[R-sig-Geo] Question about LM test for residual autocorrelation in R
Hodgess, Erin
HodgessE at uhd.edu
Tue Jul 9 23:07:11 CEST 2013
Hi Dongwoo:
I tried the following example:
> erin1 <- summary(COL.mix.eig, correlation=TRUE, Nagelkerke=TRUE)
> names(erin1)
[1] "type" "rho" "coefficients" "rest.se"
[5] "LL" "s2" "SSE" "parameters"
[9] "logLik_lm.model" "AIC_lm.model" "method" "call"
[13] "residuals" "opt" "tarX" "tary"
[17] "y" "X" "fitted.values" "se.fit"
[21] "similar" "ase" "rho.se" "LMtest"
[25] "resvar" "zero.policy" "aliased" "listw_style"
[29] "interval" "fdHess" "optimHess" "insert"
[33] "trs" "LLNullLlm" "timings" "f_calls"
[37] "hf_calls" "intern_classic" "coeftitle" "Coef"
[41] "NK" "Wald1" "correlation" "correltext"
[45] "LR1"
> erin1$LMtest
[,1]
[1,] 0.2891926
>
and it does indeed have the LMtest result.
Or were you looking for the formula, please?
Thanks,
Erin
________________________________________
From: r-sig-geo-bounces at r-project.org [r-sig-geo-bounces at r-project.org] on behalf of Dongwoo Kang [dwkang1982 at gmail.com]

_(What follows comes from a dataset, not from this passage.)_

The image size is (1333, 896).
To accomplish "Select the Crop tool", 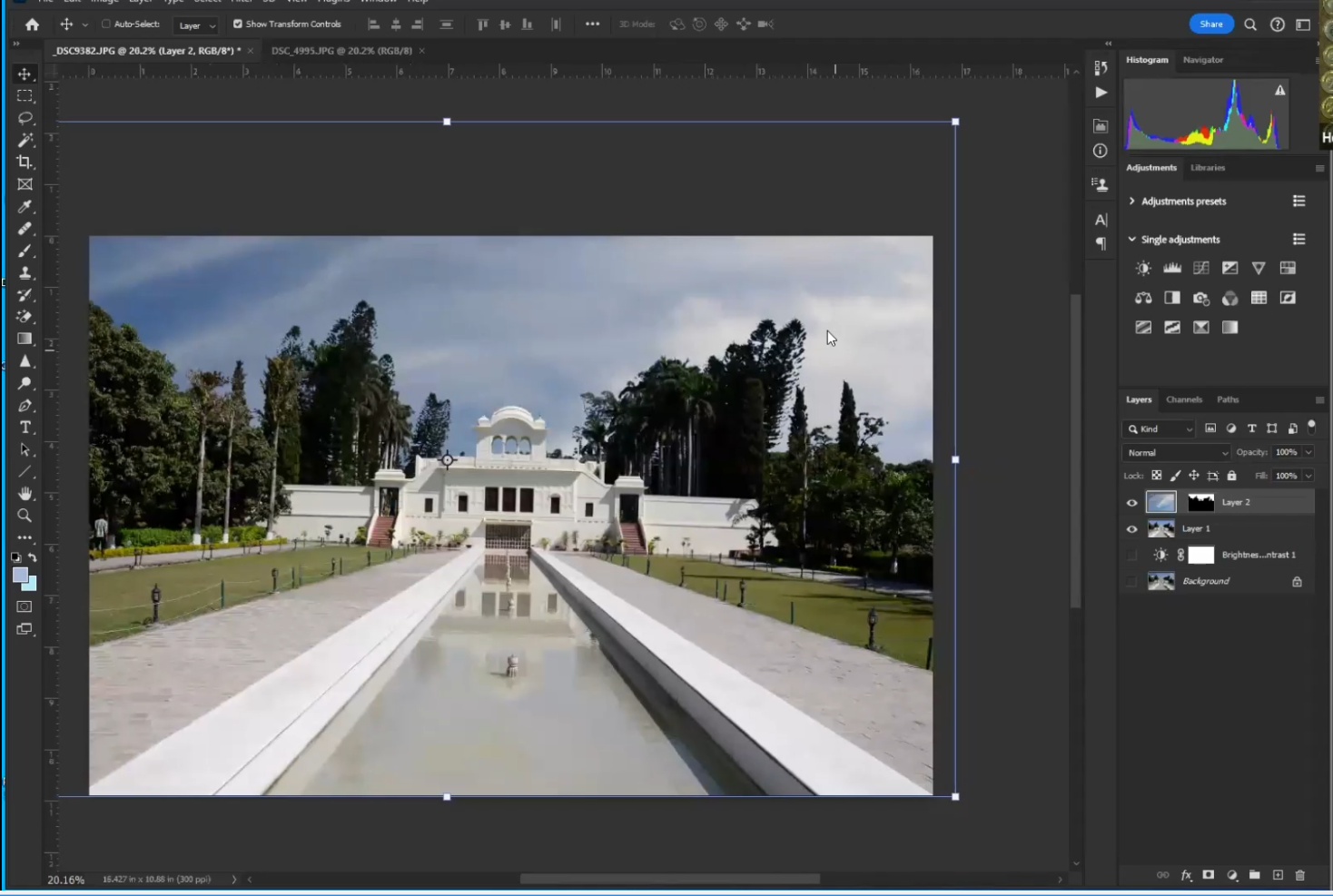I will (x=25, y=162).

Sent: Tuesday, July 09, 2013 3:47 PM
To: r-sig-geo at r-project.org
Subject: [R-sig-Geo] Question about LM test for residual autocorrelation in R
Dear list,
Hello, I am Dongwoo Kang. I am studying Spatial Econometric modeling.
I've faced one question while using *spdep* package in R.
I want to ask your help for my qeustion.
While estimating my empirical models,
I want to test whether residuals of my spatial regression models (SEM, SAR,
SARAR, SDM estimated by maximum likelihood) still have spatial
autocorrelation pattern.
I think I have two options,
1) Moran's I test using *"moran.mc"* function in R,
2) Lagrange multiplier diagnostics with LMerr option using
*"lm.LMtests"* function
in R.
But I also find that for SAR, SDM, *"summary.sarlm"* function returns "LM
test for residual autocorrelation" by default.
However, this LM test is not given for SER and SARAR.
At first, I thought that "Lagrange multiplier diagnostics" and "LM test for
residual autocorrelation" in "*summary.sarlm*" function are same tests.
But in my empirical results, they give me different statistics (please see
below example).
-----< example
>---------------------------------------------------------------------------
> summary.sarlm(sar2, Nagelkerke=T)
...
Log likelihood: -3533.378 for lag model
ML residual variance (sigma squared): 224.88, (sigma: 14.996)
Nagelkerke pseudo-R-squared: 0.76166
Number of observations: 853
Number of parameters estimated: 29
AIC: 7124.8, (AIC for lm: 7393.3)
LM test for residual autocorrelation
test value: 6.8391, p-value: 0.0089184
>
> lm.LMtests(sar2$residuals, listw=w100.listw, test=c("LMerr"))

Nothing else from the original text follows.